▶ [Problem to solve]: According to the Lesotho travel post, which company offered the writer a 2 day tour that included an overnight stay in a Lesotho village?

▶ [Passage provided]:
******************************

Lesotho

Written by on December 23, 2012 in Africa, General with 3 Comments

After nearly a week of rain in South Africa, and the forecast predicting rain for the entire following week, I’d had enough!  Especially because I was supposed to be enjoying sunshine on the beach on the Wild Coast for the next week.  Bummer!!!  So, I made a quick game-time decision to head to Lesotho, a country land-locked in the middle of South Africa that actually thrives on rain.  For those of you wondering how I did this, it was easy as I’d purchased a South African sim card and data plan on arrival weeks prior, so was able to make calls and google hostels, tour companies, etc., from my iphone.  Yay for technology!   It wasn’t like I was completely winging it.  I’d contacted Drakensberg Adventures, operating out of the Sani Lodge Backpackers near a town called Underberg, who had responded to tell me that they had a 2 day tour leaving the following morning, which included an overnight stay in a Lesotho village.  Perfect!

******************************

▶ [Stored data]:
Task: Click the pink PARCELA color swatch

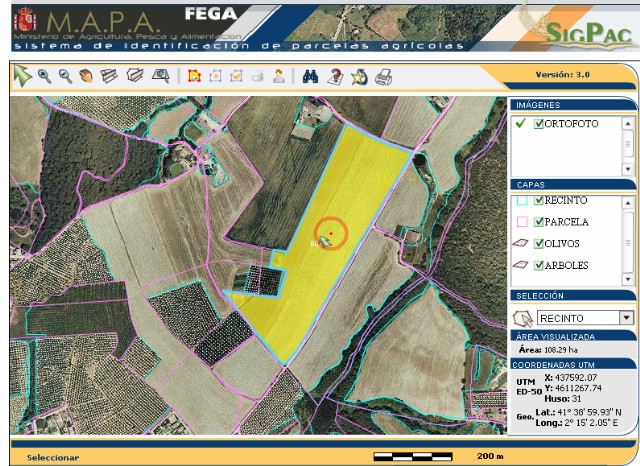Action: pos(521,222)
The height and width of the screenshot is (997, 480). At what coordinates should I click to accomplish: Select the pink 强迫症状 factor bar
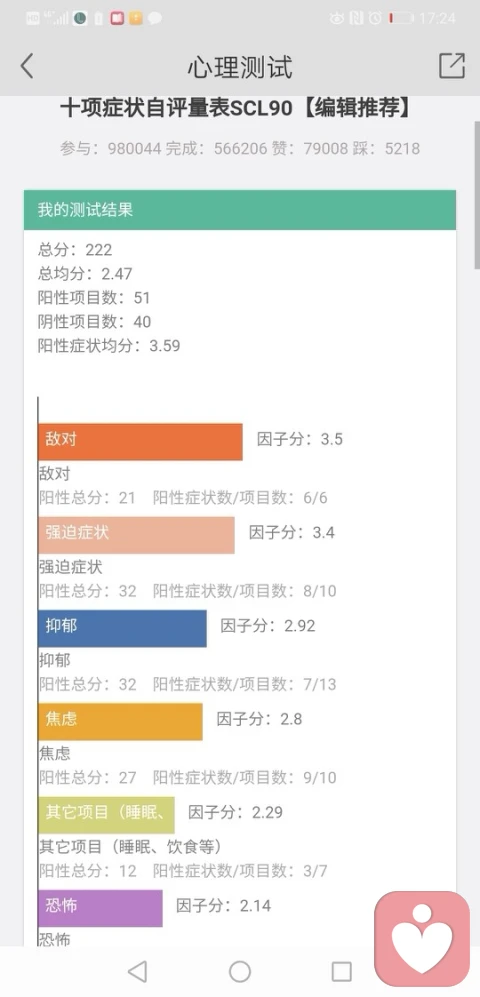136,535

******************************

▶ [Worked answer]: Drakensberg Adventures, operating out of the Sani Lodge Backpackers near Underberg.